Cash flows from operating activities have historically been driven by the quantities of our production, the prices received from the sale of this production, and from our pipeline revenue. Prices of oil and gas have historically been very volatile and can significantly impact the cash received from the sale of our production. Use of derivative financial instruments help mitigate this price volatility. Cash expenses also impact our operating cash flow and consist primarily of production operating costs, production taxes, interest on our indebtedness and general and administrative expenses.

Our primary sources of liquidity for the six months ended June 30, 2012, were cash generated from our hedging activities, the sale of common stock to White Deer Energy L.P. and its affiliates (“White Deer”), cash flows from operations and borrowings under our borrowing base credit facility. We also generated $1.3 million of cash from the release of escrowed proceeds from our Appalachia Basin sale. At June 30, 2012, we had decreased our debt by $25.6 million from December 31, 2011.

Cash Flows from Operating Activities

Cash flows provided by operating activities increased $5.2 million from $21.5 million for the six months ended June 30, 2011, to $26.7 million for the six months ended June 30, 2012. The increase was driven by an increase in cash settlements of our derivative contracts in part due to the repricing of July and August 2012 hedges during the current quarter, lower operating expenses and a reduction in working capital.

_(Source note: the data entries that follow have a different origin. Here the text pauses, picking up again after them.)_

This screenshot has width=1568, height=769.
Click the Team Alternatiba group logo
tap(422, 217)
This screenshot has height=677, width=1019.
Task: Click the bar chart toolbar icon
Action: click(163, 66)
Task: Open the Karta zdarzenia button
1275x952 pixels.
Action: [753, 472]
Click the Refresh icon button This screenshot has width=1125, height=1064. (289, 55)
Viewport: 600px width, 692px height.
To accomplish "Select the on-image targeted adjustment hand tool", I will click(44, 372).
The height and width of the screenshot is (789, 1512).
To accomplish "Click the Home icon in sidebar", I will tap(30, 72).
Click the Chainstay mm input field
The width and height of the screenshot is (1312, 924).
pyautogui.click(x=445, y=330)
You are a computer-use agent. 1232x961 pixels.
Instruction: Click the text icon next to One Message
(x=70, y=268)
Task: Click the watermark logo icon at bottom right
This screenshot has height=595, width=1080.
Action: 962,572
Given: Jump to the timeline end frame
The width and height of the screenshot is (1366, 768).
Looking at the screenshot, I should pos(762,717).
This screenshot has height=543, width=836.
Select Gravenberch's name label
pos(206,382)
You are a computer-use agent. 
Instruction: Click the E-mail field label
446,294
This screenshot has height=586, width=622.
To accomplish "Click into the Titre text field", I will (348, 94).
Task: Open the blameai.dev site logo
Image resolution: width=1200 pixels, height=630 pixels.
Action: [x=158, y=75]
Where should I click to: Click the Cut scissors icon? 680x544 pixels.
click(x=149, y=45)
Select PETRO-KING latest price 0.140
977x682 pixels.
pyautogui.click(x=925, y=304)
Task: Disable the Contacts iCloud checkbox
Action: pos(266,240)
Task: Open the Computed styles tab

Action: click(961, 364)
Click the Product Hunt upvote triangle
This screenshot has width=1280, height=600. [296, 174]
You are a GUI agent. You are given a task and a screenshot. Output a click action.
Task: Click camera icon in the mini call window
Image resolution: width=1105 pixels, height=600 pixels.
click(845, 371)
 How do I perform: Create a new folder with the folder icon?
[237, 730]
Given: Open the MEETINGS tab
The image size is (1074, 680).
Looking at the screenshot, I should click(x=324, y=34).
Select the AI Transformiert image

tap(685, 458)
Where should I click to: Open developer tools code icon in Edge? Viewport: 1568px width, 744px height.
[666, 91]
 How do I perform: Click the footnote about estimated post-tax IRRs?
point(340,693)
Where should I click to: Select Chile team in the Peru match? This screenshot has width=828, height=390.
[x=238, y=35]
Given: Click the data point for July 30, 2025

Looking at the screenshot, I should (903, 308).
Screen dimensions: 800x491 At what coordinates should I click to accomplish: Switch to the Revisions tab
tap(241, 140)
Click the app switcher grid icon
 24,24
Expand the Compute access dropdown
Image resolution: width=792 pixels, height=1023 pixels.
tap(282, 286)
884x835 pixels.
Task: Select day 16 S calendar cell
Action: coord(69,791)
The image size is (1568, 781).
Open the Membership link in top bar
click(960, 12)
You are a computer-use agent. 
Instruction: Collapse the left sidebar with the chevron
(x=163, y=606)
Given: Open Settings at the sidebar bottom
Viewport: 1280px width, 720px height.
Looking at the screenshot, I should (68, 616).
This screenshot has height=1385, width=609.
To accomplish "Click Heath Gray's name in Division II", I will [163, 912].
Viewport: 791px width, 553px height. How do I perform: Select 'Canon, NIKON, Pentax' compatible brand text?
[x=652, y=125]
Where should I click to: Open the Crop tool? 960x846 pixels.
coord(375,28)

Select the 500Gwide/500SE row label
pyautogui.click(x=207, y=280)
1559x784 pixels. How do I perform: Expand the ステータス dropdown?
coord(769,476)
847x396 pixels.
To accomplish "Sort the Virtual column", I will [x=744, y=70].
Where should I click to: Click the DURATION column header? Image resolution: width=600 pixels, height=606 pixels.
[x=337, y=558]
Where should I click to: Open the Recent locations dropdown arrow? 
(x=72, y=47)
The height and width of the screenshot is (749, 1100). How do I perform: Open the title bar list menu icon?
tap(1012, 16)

Increases to cash flow from operating activities were partially offset by a reduction in oil and gas revenues.

Cash Flows from Investing Activities

Cash flows used in investing activities were $4.6 million for the six months ended June 30, 2011, compared to $8.7 million for the six months ended June 30, 2012. Capital expenditures were $15.3 million and $9.0 million for the six months ended June 30, 2011 and 2012, respectively. We received proceeds from the sale of assets of $10.7 million and $293,000 for six months ended June 30, 2011 and 2012, respectively. Proceeds from the sale of assets in 2011 were primarily from the second and third phases of our Appalachia Basin asset sale. Capital expenditures are lower in the current year period compared to the prior year as we have curtailed spending on natural gas projects in response to depressed prices. The following table sets forth our capital expenditures, including costs we have incurred but not paid, by major categories for the six months ended June 30, 2012 (in thousands):

 

     Six
Months Ended

June 30, 2012
 

Capital expenditures

  

Leasehold acquisition

   $ 100   

Development

     5,317   

Pipelines

     377   

Other items

     3,414   
  

 

 

 

Total capital expenditures

   $ 9,208   
  

 

 

 

Cash Flows from Financing Activities

Cash flows used in financing activities were $16.3 million for the six months ended June 30, 2011, as compared to $18.2 million for the six months ended June 30, 2012. Debt repayments were $16.3 million and $25.6 million for the six months ended June 30, 2011 and 2012, respectively. During February 2012, we issued $7.5 million of common stock to White Deer. Proceeds from this issuance were offset by $76,000 of equity issuance costs.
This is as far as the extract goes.